> **Problem to solve**: From the entries below, gather every line containing the string "click".

Entries taken from a collection
# # # # # # #

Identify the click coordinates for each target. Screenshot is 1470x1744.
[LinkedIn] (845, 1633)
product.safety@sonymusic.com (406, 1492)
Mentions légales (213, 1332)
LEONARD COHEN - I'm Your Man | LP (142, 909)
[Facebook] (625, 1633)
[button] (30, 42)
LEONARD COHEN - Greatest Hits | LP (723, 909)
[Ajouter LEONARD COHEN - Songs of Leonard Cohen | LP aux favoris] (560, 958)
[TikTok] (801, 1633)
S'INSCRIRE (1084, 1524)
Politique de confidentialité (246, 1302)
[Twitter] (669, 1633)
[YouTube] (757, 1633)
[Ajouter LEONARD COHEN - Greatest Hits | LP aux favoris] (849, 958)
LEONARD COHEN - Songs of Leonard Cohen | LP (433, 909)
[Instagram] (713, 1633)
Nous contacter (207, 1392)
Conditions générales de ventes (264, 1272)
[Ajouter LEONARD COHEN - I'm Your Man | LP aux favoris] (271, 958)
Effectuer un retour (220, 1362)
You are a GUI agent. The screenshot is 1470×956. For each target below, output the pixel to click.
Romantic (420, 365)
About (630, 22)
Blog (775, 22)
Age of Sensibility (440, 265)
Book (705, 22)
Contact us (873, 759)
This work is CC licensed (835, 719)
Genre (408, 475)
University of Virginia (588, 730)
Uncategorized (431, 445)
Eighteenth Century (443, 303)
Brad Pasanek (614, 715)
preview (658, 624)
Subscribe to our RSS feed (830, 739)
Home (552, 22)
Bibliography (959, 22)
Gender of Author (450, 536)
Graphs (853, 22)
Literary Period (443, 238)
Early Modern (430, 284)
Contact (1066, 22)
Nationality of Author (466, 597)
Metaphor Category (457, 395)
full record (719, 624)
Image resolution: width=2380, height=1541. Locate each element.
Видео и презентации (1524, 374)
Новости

# # # # # # #

> **Response below**:
Identify the click coordinates for each target. Screenshot is 1470x1744.
You are a GUI agent. The screenshot is 1470×956. For each target below, output the pixel to click.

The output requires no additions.